If it will be sunny out or raining, a hat with a bill is your best bet to protect from the elements.
If you have long hair, lather some cream detangler in your hair. If it’s long enough, consider a braid which is less likely to knot.
Extra hair elastics on your wrist can double as makeshift ties for opened packages of food or bow biters in your laces.
Most ultramarathons begin early and end late, so you’ll need a headlamp to navigate the course. This is a requirement as important as your bib at most races and not optional!
On your Body
A rule of thumb in running, not just ultramarathons, is to dress 10-15 degrees warmer than what the weather says.
As in, less clothing. If it says 50, dress for 60-65.
The best strategy, no matter the season, is to layer. I like vests, light jackets, and elastic waist pants for this. Depending on the position of my drop bag (more info on that below), I’ll take them off there.
Otherwise, I’ll choose old gear I don’t mind throwing away. If you go this route, make sure you choose functional, moisture wicking, non chafing gear. That old cotton long sleeve tee is not a great option for throwaway clothes because you will perform in it.
A belt for your bib is a great idea since you’ll likely be undergoing multiple outfit changes. You aren’t going to want to mess with safety pins at mile 30!
What about Feet?
Feet: this is your biggest concern; ot becomes larger as the distance gets longer.
Your feet will give out before your legs do in an ultramarathon.
Protect from blisters by utilizing body glide in between your toes. A good pair of socks will go a long way; remember to pack multiple pairs.
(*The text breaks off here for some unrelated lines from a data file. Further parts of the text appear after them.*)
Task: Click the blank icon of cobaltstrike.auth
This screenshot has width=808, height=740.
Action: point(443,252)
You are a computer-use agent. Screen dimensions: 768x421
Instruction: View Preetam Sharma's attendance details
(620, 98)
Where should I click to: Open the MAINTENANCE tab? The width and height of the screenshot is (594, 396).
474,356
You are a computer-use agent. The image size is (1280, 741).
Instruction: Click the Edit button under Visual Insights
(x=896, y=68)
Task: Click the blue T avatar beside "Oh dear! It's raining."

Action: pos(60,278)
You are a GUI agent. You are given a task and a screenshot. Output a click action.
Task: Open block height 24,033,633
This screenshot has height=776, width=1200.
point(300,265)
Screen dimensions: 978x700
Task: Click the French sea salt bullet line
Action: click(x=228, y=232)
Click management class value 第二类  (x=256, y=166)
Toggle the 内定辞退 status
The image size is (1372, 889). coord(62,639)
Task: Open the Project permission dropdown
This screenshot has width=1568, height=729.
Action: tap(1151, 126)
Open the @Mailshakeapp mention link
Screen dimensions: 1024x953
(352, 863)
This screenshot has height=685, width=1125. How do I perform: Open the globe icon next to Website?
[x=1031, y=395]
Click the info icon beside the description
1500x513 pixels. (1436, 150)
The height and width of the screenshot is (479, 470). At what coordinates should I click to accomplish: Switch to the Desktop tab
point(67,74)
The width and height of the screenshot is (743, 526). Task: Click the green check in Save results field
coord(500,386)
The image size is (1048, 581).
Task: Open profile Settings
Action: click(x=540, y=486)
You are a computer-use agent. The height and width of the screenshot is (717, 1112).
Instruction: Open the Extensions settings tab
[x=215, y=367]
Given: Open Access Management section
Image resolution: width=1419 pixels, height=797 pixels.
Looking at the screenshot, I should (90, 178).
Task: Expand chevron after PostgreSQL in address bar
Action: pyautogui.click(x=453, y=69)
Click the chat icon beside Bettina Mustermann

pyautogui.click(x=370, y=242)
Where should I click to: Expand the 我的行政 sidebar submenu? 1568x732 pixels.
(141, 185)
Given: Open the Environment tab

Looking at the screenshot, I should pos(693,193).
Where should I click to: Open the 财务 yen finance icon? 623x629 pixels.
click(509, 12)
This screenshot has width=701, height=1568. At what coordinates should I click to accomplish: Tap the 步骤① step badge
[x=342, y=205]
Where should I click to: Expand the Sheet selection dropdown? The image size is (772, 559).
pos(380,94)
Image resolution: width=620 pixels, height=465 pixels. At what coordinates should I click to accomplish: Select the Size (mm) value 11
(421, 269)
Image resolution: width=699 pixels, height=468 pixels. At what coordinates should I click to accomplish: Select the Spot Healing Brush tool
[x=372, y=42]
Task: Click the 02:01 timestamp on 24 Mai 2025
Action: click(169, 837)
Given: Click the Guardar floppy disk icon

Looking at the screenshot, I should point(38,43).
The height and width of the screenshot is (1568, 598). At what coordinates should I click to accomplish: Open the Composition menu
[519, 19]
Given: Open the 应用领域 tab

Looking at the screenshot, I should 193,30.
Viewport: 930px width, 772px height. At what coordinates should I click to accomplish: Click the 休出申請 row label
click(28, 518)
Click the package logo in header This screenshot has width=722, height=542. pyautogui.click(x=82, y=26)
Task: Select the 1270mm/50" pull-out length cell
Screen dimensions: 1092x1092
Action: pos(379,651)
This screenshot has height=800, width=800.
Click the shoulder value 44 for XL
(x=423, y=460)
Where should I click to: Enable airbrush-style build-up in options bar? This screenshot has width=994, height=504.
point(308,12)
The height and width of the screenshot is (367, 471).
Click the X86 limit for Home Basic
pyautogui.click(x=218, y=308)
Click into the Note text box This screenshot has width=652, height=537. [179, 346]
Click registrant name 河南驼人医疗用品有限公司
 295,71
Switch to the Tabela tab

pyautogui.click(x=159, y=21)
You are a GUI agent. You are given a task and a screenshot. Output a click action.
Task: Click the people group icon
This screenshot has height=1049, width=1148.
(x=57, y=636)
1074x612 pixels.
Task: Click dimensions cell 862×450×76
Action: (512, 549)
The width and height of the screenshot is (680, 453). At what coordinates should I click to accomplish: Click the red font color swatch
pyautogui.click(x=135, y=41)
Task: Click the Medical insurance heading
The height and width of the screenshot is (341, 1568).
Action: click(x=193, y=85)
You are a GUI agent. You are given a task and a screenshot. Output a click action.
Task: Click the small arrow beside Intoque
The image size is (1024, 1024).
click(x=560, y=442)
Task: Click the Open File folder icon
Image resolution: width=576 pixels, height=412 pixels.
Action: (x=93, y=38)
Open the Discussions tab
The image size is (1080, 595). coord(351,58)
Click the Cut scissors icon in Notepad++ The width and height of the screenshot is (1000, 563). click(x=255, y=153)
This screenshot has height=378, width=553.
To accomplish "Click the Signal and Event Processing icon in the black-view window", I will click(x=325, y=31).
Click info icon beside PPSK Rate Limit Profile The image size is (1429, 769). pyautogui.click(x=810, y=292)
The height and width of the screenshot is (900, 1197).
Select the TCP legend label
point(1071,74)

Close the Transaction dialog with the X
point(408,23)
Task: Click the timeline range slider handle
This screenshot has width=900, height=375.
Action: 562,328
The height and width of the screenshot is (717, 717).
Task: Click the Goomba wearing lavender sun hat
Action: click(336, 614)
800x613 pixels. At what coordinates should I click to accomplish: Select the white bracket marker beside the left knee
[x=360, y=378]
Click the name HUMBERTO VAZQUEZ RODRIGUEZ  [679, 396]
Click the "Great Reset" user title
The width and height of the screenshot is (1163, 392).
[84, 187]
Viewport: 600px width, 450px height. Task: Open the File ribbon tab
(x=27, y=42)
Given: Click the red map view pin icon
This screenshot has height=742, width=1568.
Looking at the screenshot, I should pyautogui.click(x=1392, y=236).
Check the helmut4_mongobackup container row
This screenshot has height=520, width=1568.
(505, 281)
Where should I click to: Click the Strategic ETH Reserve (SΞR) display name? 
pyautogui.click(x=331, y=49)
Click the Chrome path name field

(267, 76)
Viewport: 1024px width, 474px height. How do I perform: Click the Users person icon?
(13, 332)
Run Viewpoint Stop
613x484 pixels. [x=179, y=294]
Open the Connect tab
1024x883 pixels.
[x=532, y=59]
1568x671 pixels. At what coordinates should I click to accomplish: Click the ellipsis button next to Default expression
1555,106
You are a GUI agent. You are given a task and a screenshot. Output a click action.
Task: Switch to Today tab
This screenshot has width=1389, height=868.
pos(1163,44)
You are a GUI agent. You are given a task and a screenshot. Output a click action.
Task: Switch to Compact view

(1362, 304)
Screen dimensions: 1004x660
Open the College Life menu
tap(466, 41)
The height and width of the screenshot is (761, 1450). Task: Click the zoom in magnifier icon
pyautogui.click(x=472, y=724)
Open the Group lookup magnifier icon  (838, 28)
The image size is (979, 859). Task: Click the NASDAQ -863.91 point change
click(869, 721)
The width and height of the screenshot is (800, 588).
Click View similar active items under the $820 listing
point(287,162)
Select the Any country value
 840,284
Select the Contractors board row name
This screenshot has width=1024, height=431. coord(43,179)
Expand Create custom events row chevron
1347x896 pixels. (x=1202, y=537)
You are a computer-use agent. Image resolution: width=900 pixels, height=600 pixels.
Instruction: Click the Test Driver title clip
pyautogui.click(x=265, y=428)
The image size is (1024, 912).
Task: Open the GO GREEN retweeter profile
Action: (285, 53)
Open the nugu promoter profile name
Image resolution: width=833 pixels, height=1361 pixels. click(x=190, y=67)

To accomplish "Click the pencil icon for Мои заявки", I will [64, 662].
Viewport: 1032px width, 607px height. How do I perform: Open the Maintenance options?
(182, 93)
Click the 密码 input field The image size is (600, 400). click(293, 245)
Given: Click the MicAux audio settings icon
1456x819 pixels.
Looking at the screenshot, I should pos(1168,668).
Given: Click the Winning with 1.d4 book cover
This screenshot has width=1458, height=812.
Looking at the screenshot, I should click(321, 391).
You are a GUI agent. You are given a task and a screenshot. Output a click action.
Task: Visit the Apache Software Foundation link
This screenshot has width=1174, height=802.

You’ll choose the shoes appropriate for your terrain. 9 times out of 10, they will be trail shoes which have a harder sole and grip for the many rocks & roots you’ll be running through.
Gaiters (not the reptile) are thin, moisture wicking sleeves designed to fit around your ankle so rocks, mud, or twigs don’t fly up and into your shoes.
What’s a Drop Bag?
All of your extra items will be in a drop bag. Unlike most shorter distance races; ultramarathons allow you to check a supply bag they will leave for you on designated parts of the course.
Fuel? Extra shoes or headlamps? Toothbrush and toothpaste? Tylenol? Laters of clothes? Extra phone or headphones if allowed (real talk: usually they aren’t!)?
There’s a comfort in knowing you will have these things and you don’t need to “mule” them yourself.
If I missed something, I hope you’ll let me know so I can update this post!